Rep. Ted Deutch’s office gave Axios a copy of the documents, published Tuesday.

They show that between October 2014 and July 2018, the Department of Health and Human Services (HHS) received 4,556 complaints of sexual abuse, and the Department of Justice received 1,303 complaints.

The vast majority of the 1,303 abuse allegations made to DOJ accused fellow migrant children of abuse. But the allegations also included 178 against adult staff members at the facilities, and 19 against adult non-staff members, according to Axios.

The children were placed in shelters after arriving in the country illegally. During the time in question, tens of thousands of migrant children arrived in the US and stayed in government-administered shelters.

HHS did not immediately respond to INSIDER’s request for comment, but the department told Axios that all allegations of abuse, sexual abuse, or neglect are “taken seriously” and investigated.

“The safety of minors is our top concern when administering our unaccompanied alien children program,” spokeswoman Caitlin Oakley said. “These are vulnerable children in difficult circumstances, and ORR fully understands its responsibility to ensure that each child is treated with the utmost care.”

Read more: Thousands more children were separated from their parents at the border than were previously known, inspector general reveals in bombshell report

The documents outline disturbing allegations

Occupants at Casa Padre, an immigrant shelter for unaccompanied minors, in Brownsville, Texas, U.S., are seen in this photo provided by the U.S. Department of Health and Human Services, June 14, 2018.
Health and Human Services handout via Reuters

Nine pages of documents that Axios obtained, from the Office of Refugee Resettlement, which is part of HHS, details dozens of allegations from 2014 to 2016, along with notes on whether staff members were suspended or terminated, and whether the shelters in question remained open. It also lists incidents from 2017 and 2018.

The documents reveal a number of disturbing allegations, including one minor who in 2016 reported that he had sex with a staff member on four occasions. His allegation was deemed “unfounded” and the investigation was suspended.

In another 2016 instance recorded in the documents, a migrant child reported that a staff member grabbed his crotch and squeezed — while the child was physically restrained. That complaint was not investigated and the staff member was moved to another housing unit, the documents said.

Another allegation in 2016 said a worker sent a migrant child explicit photos of herself after the child had been released from the shelter. The alleged incident was investigated by the Office of the Inspector General and the staff member was terminated, according to the document.

‘It was our obligation … to help keep these kids safe’

During a House Judiciary Committee hearing Tuesday morning, Deutch, a Florida Democrat, lambasted a panel of Trump administration officials about the sexual abuse allegations — hundreds of which occurred during 2017 and 2018.

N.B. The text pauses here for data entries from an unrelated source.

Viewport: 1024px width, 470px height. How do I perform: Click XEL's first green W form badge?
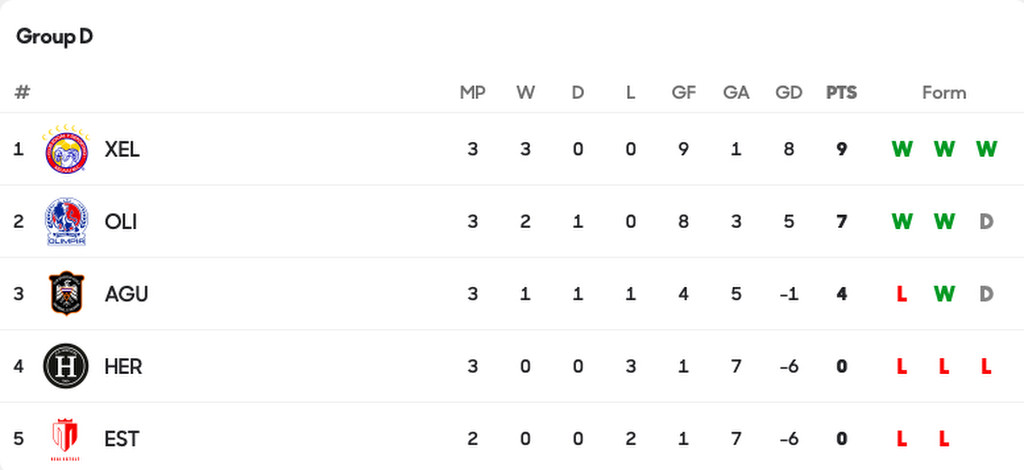pos(902,149)
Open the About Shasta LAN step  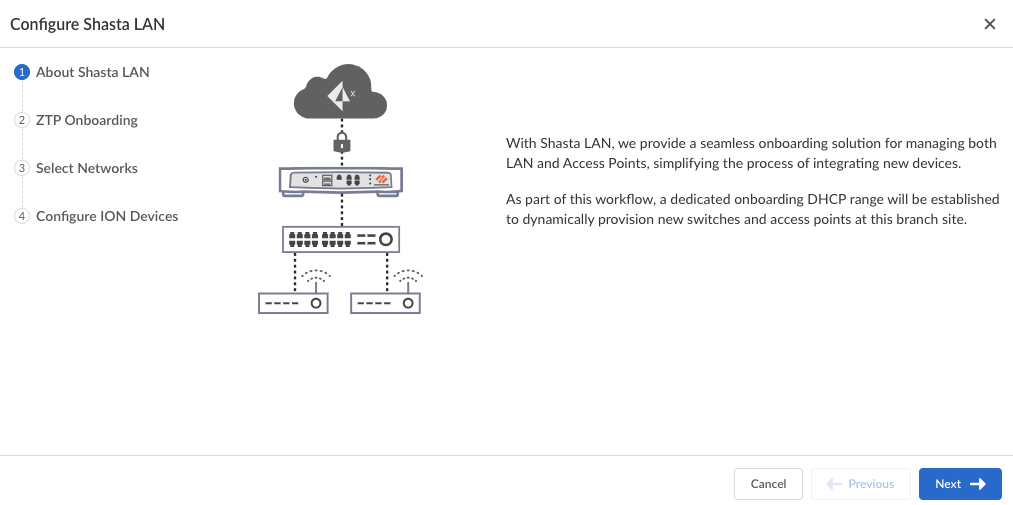92,72
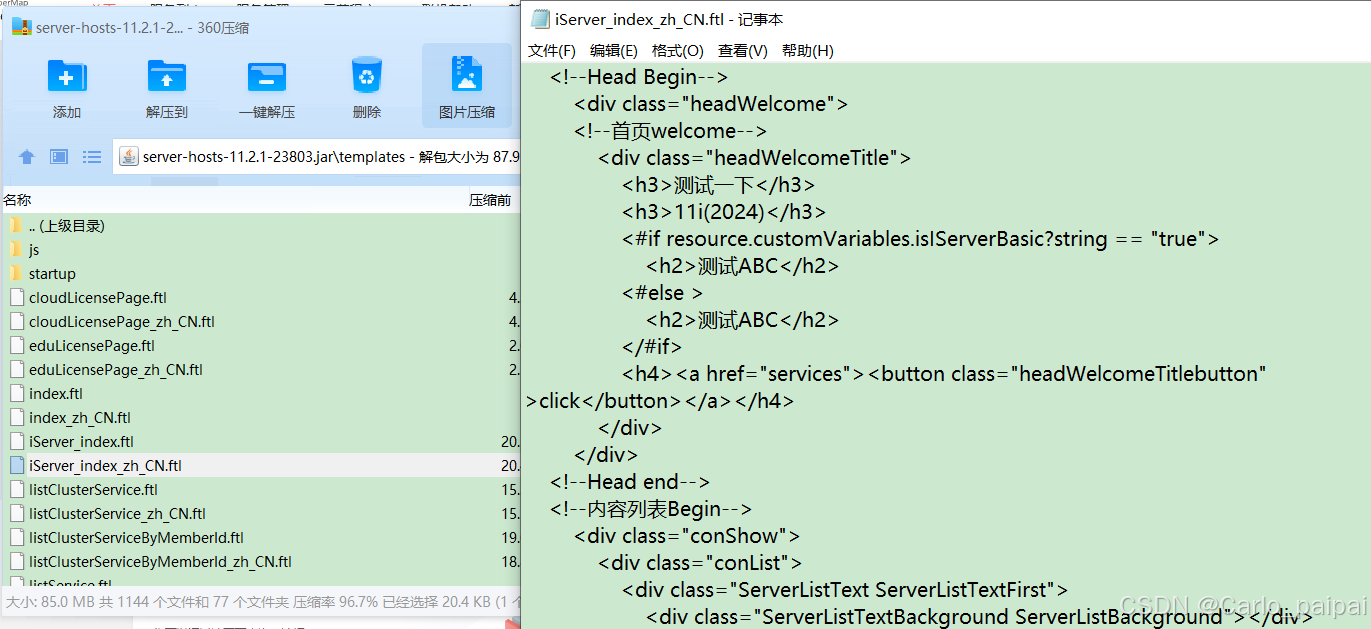Click the Notepad icon in title bar
The height and width of the screenshot is (629, 1371).
(x=539, y=17)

“The details of these sexual abuse allegations are shocking,” Deutch said. “It was our obligation — the administration’s obligation — to help keep these kids safe. … Mr. Chairman, we failed.”

Deutch then asked whether the risk of sexual abuse was discussed during the height of the Trump administration’s “zero tolerance” policy last spring, which resulted in the separation of thousands of migrant children who were placed in the government shelter system.

“In every conversation that we had about separation, we opposed separation,” Commander Jonathan White of the Public Health Service Commissioned Corps responded.

When asked by Rep. Matt Gaetz, a Florida Republican, whether the children were more susceptible to sexual abuse in US custody or during their journeys to the US, White said the journey was more dangerous for them, but “that’s not the point.”

“We’re committed to keeping an environment safe for children. We don’t set ourselves a standard of just doing better than smugglers and traffickers,” White said.